Note that when we call an operation that was defined using a "captured"
interpreter, we do the following:

1. We attach the current interpreter as the parent interpreter of the
captured interpreter
2. We interpret the symbols in the operation definition using the captured
interpreter
3. When we have reached the end, we extract the parent interpreter of the
captured interpreter and use it as the new current interpreter

Note that this means two things:

1. The operation definition may modify its current interpreter (the
captured interpreter) to its heart's content; this will not modify
our current interpreter (the parent interpreter)
2. The operation definition may modify our current interpreter by
modifying the parent interpreter of its current interpreter.

I'm no longer clear on what "captured interpreter" means, so this might, again, just be making things worse, but it's definitely about the relationship between interpreters...

The null interpreter probably doesn't have a parent because I wanted the set of interpreters to be well-founded or something (silly me) and I probably couldn't imagine how you'd access the parent of the null interpreter anyway (can you? probably somehow.)

My head's spinning so I'll give this a break and come back to it later, in the hopes that you might be able to do something with the partial information I've given so far... Chris Pressey (talk) 11:42, 1 December 2012 (UTC)

Accessing the null interpreter's parent: 0{. It's pretty straightforward: push the null interpreter on the stack, then "pop an interpreter from the stack and push its parent". I'm actually less happy about quote interpreters, since the only way to access them is by actually setting them as the current interpreter - at which point you lose all access to other operations, so you can't actually build anything with those interpreters.

With your explanations I understand why I didn't understand the hierarchy between interpreters.
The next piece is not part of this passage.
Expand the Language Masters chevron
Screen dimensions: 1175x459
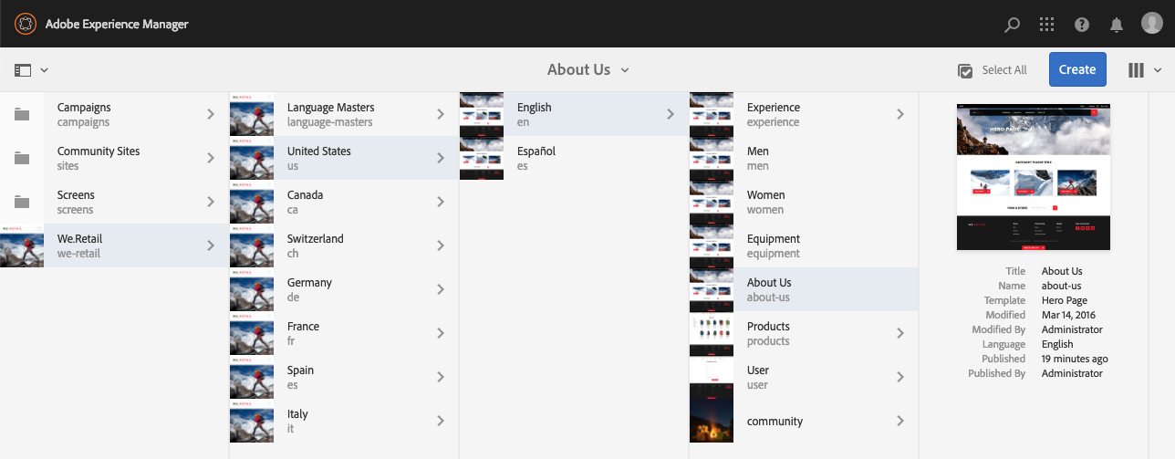click(441, 114)
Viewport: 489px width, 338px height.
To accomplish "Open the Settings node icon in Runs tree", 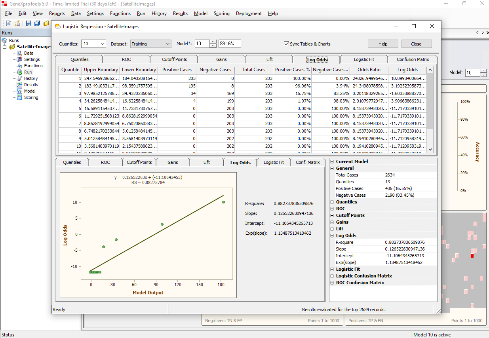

That hierarchy was pretty clear in Emmental: the current interpreter I maps a symbol X to a string of symbols ABC plus the interpreter J that was used when X was defined (you called that "early binding"); that "captured" interpreter J will then map A, B and C in a similar way. In that case I can be said to be the parent of J, because after having interpreted symbols A, B and C you need a way back to I to interpret the next symbol after X. That child->parent link was not explicit in the implementation because that's what functional programming does, implicitly returning to its caller after having been executed. My point is that my Mascarpone implementation doesn't have this "symbol -> more symbols -> even more symbols -> ... -> initial meaning of symbols" thingy (where '->' means 'interpreted as'). Instead it has only one level of "symbols -> operation"; you say "In Mascarpone, an interpreter is a map that takes symbols to operations, and an operation is a sequence of symbols that is given meaning by some interpreter.", which would be very similar to Emmental, but precisely my implementation defines operations independently from symbols and interpreters. With that in mind there is no longer this relation between interpreters, because there are no captured interpreters at all. Now I realize that this may not exactly be the semantics you had in mind for Mascarpone - specifically, an operation expected to modify "its current interpreter" will modify the current interpreter, because this interpreter has never been replaced by a "captured interpreter" since there is no captured interpreted. --Koen (talk) 13:11, 1 December 2012 (UTC)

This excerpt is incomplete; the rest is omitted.